Otra directriz de pensamiento que azoraba continuamente a Doña Josefina, era que el indetenible tiempo le había causado estragos no solo en su salud; la indiferencia de sus hijos, si bien la lastimaba, no se comparaba con la tristeza tan profunda que minaba el recuerdo sordo de su amado esposo Rigoberto. Se preguntaba si, acaso el amor que se tenían, continuara albergando su frío claustro como en esos maravillosos tiempos; desplazara la indiferencia de sus hijos y la hiciera menos frágil a sus acciones. A menudo, miraba el lugar que le correspondía a su marido ora en su cama, ora en el comedor principal, ora en el patio delantero donde, el bonachón de Rigoberto leía para ella algunos trazos selectos de la biblia, o alguna noticia importante. Se preguntaba si su compañero de vida, allá donde se encontrase (seguramente el cielo por la vida respetable y ajustada a los preceptos religiosos), le miraba con alegría o lástima y a menudo, cuando su soledad prácticamente se lo demandaba, le hablaba a su marido, con tanta frecuencia como se lo permitían sus ganas de no llorar.
Por último, pensaba recurrentemente en su primogénito: Alberto Murra Martineli, aquel buen hijo que solo la frecuentaba en fechas importantes, ora Navidad, ora año nuevo, ora semana santa, etc. Y de quien sentía especial afecto. Siempre fue el que conectaba más con ella desde que era un niño; “Albertito, mi amor” pensaba, mientras le venía a su mente aquella sonrisa pueril de su hijo a los 5 años, que tan arraigada en su mente la tenía porque represento sin duda, una época grata y perfecta.

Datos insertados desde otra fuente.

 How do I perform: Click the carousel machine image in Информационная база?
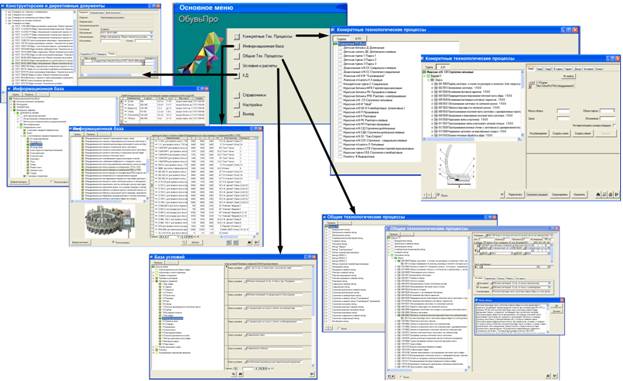[x=108, y=222]

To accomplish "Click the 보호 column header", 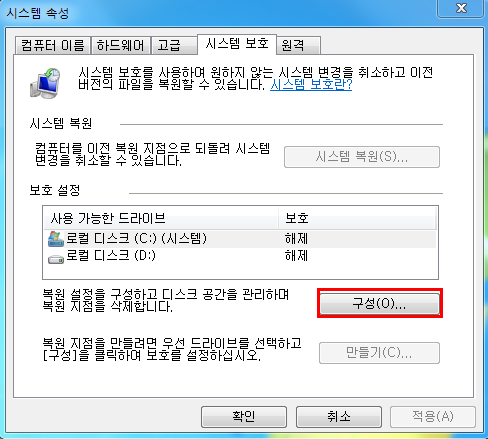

Doña Josefina, de unos años a la fecha, siempre consideró que prefería la calidad que la cantidad; y como su hijo Alberto, cada que la visitaba demostraba tan cálido y sincero amor por ella, le perdonaba y entendía el hecho de que viviera tan apartado. “cosas del trabajo”, pensaba acertadamente; y es que Alberto por mucho salió el más exitoso de sus hijos, había estudiado ciencias de la comunicación con los mas altos honores de una universidad de ostentosa reputación, y más temprano que tarde había hecho una pequeña fortuna trabajando de promotor artístico; Su talento, candor e inteligencia eran suficientes para su madre, que pese a que algún tiempo añoro que se casase y le presentase a su nuera, o le llevase un nieto; después poco le importó y celebró las decisiones que solo a él le competían sin ningún tipo de atavío.
Ese fría noche de 1998, Doña Josefína resentía la más abismal soledad, y su pensamiento la hundía cada vez más. Se encontraba en su sala, con una cobija, absorta en sus ideas, cuando de pronto, el coche que tan bien conocía aparcó en su cochera. Era Beatriz, su hija, y pese a la poca simpatía que últimamente le inspiraba, se levantó y alegremente se dirigió a recibirla.